Parents et enfants transgenres : où en est la loi française ?

Une famille, on le sait, ça n’est pas que le sacrosaint "une mère, un père, des enfants". En France, la parenté transgenre reste pourtant un parcours du combattant. Si certain.e.s arrivent au bout de leur combat, une réforme s'impose.
  • Aujourd'hui, c'est la Journée internationale de visibilité transgenre. L'occasion de parler des parents transgenres qui se battent pour faire reconnaître leurs droits. Comme Ali et François, qui ont eu un bébé il y a trois ans. Un enfant porté par Ali, le premier homme enceint de France.

    Ce bébé, une petite fille, c'était un peu un bébé miracle : à l'époque où Ali veut changer son état civil, l'une des conditions immuables, c'est la stérilisation. « J’ai réussi à passer entre les mailles du filet » témoignait Ali au Huffington Post en 2021. 

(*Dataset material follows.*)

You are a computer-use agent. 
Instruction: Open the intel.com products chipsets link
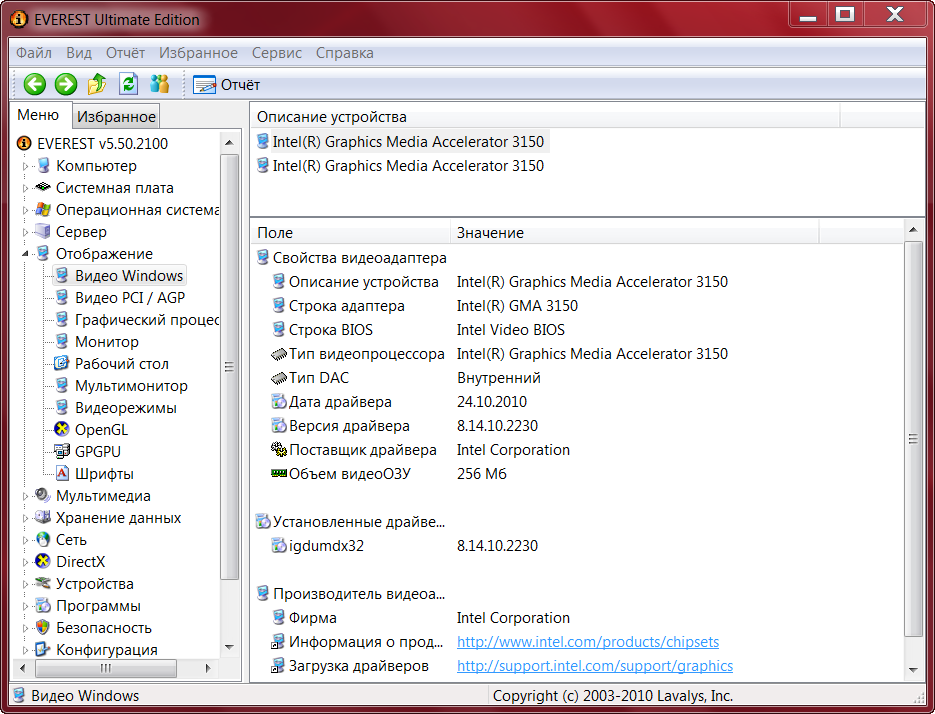pos(587,642)
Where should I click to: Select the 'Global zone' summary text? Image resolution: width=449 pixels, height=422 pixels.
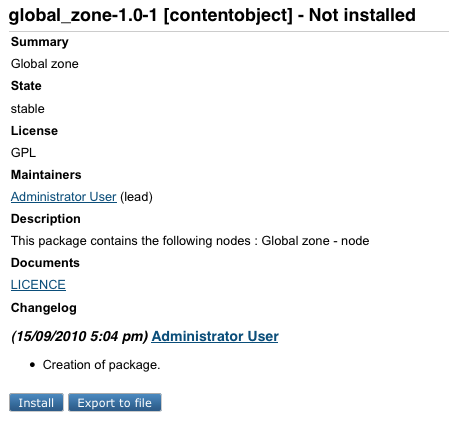[x=45, y=64]
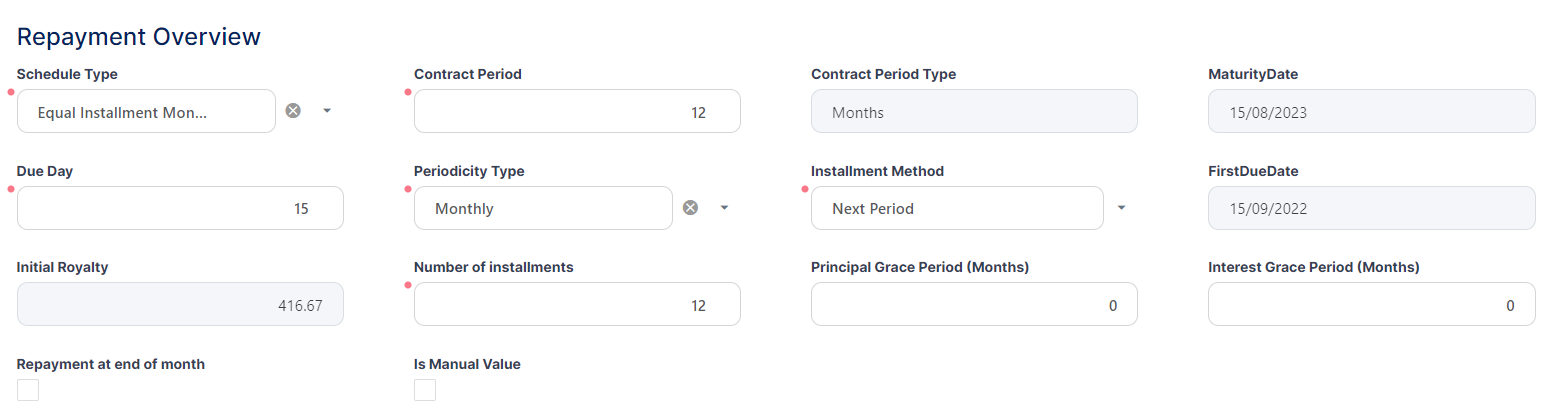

    Cette obligation d'opération pour changer d'état civil a été levé en 2016, avec la loi de modernisation de la justice du XXIe siècle. Mais en termes de transidentité et de filiations, tout reste à faire en France. Devenir légalement le père d’un enfant quand on a été reconnu au départ comme sa mère (ou inversement) est un véritable parcours du combattant. C'est Ali, en 2019, qui est devenu le premier homme trans a être reconnu comme le père de l'enfant qu'il avait porté. 

    Que dit la loi ? 

    En France, la loi sur la filiation est claire : la mère est automatiquement affiliée à l'enfant qu'elle porte, le père bénéficie quant à lui de la « présomption de paternité », mais seulement si le couple est marié. Il ne peut y avoir de doubles filiations maternelles ou paternelles que dans le cadre d'une adoption.  

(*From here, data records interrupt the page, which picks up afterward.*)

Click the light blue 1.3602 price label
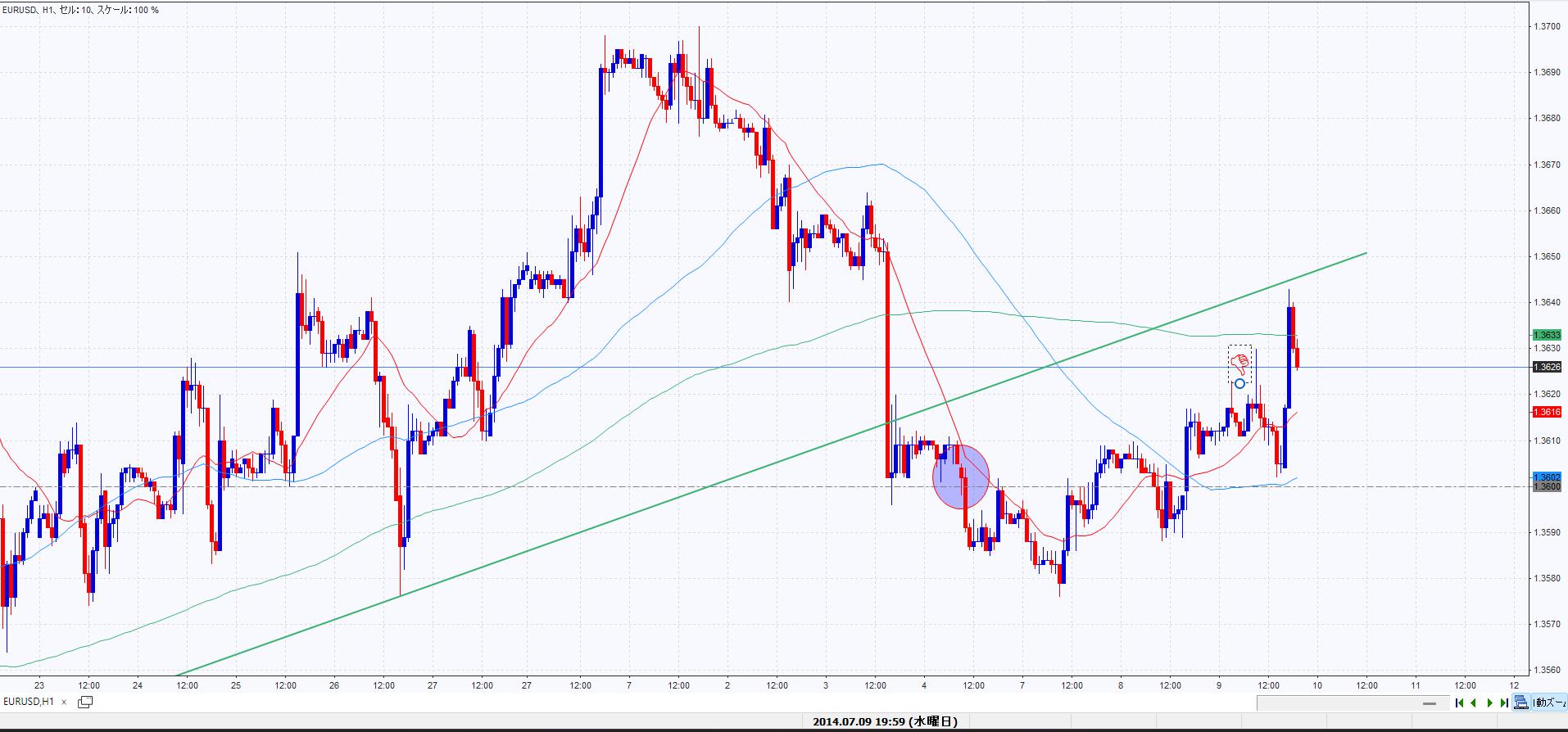This screenshot has width=1568, height=732. 1547,477
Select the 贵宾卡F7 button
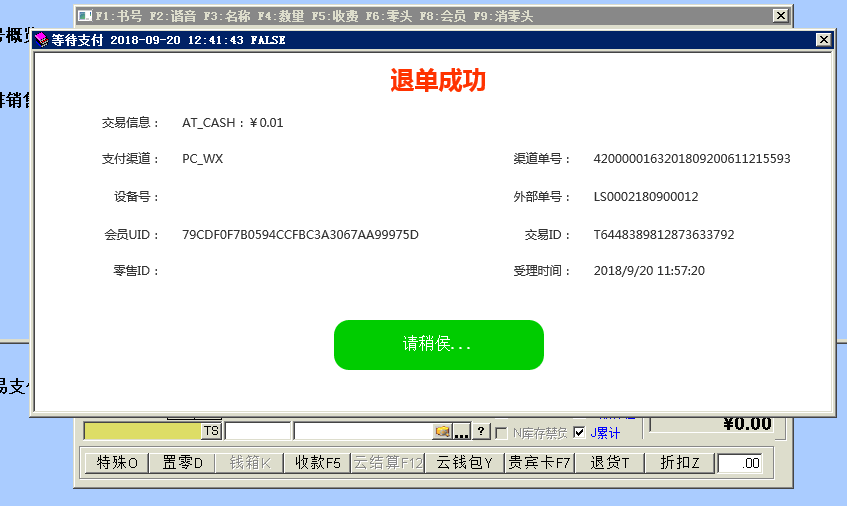Image resolution: width=847 pixels, height=506 pixels. tap(538, 463)
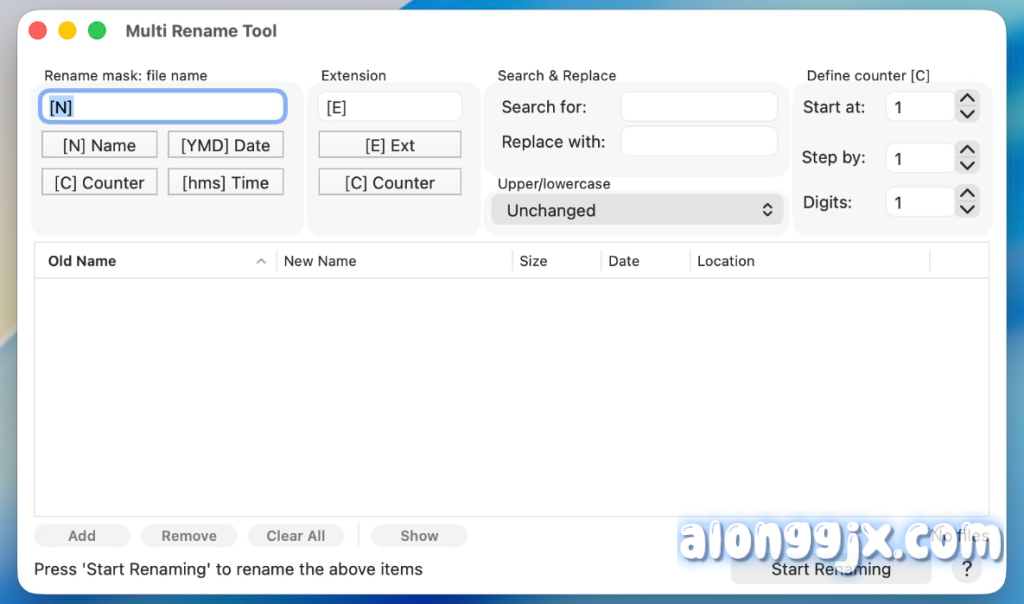
Task: Click the Search for text field
Action: click(x=698, y=107)
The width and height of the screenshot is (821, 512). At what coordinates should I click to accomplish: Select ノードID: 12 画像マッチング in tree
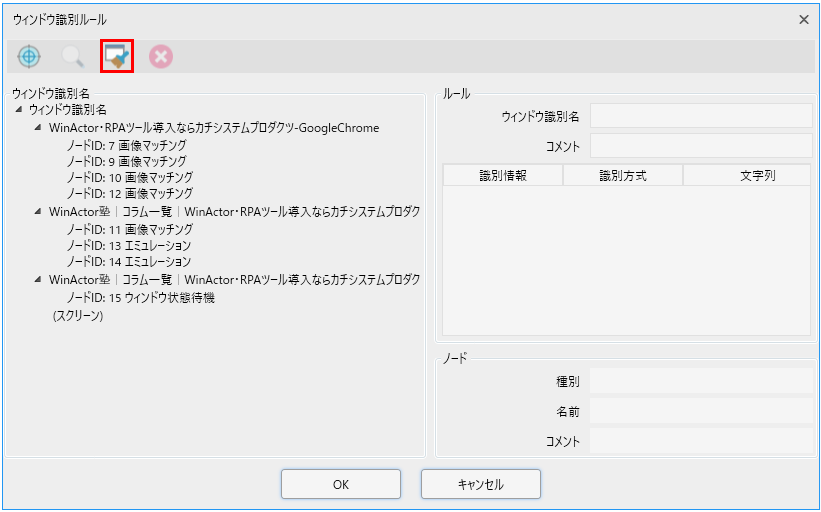tap(129, 193)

    Comment Ali et son époux s'y sont-ils pris ? La justice a simplement profité d'un néant juridique pour trouver un arrangement au couple. Sur l'acte de naissance de leur enfant, il n'est fait nulle part mention des termes père ou mère et les informations sur le genre ne sont pas écrites noir sur blanc. Un tour de passe-passe qui a été mis en place par le parquet de Bobigny, mais qui ne sera pas forcément envisagé ailleurs.

    Un combat éreintant 

    Ainsi, à Toulouse, une femme trans (qui a souhaité rester anonyme) s'est battue pendant 8 ans pour apparaitre comme mère sur l'acte de naissance de sa fille biologique. Née dans le corps d'un homme, cette femme que la presse a rebaptisée « Claire » a eu trois enfants avec sa conjointe. La dernière a été conçue juste avant sa chirurgie de réattribution sexuelle. À la naissance de l'enfant, « Claire » (dont l'état civil a été changé) a voulu être affiliée à sa fille en tant que mère. Le combat a été éreintant, mais en février 2022, le parquet de Toulouse a finalement cédé. Une première en France. 

     

    Un code civil contradictoire et obsolète 

    Des victoires, il y en a, mais le grand changement doit se faire au sein des institutions. Avec la loi bioéthique du 2 août 2021 et l'ouverture à la PMA pour (presque) toutes les femmes, il pourrait y avoir de plus en plus de combats comme ceux menés par Ali, François « Claire » et sa conjointe « Marie ». Quand la maman transgenre a obtenu gain de cause, le 9 février dernier, son avocate Clélia Richard déclarait sur France Inter

    « C'est une victoire des droits fondamentaux sur un code civil qui, sur le droit de filiation, est contradictoire et obsolète. »

    La loi bioéthique a d'ailleurs été invoquée dans la décision des magistrats de Toulouse. Elle permet, dans un couple de femmes ayant recouru à la PMA, à la mère non-gestatrice de reconnaître l'enfant. Son changement d'état civil ? Une affaire privée, a estimé la justice. 

    Une fin heureuse que beaucoup de familles attendent toujours. Les associations défendant les droits des parents queer, comme l'AGLP, appellent à une réforme de fond. Toutes et tous espèrent que pour ce qui est de la parenté transgenre en France, la décision rendue dans le cas de « Claire » fera à l'avenir jurisprudence.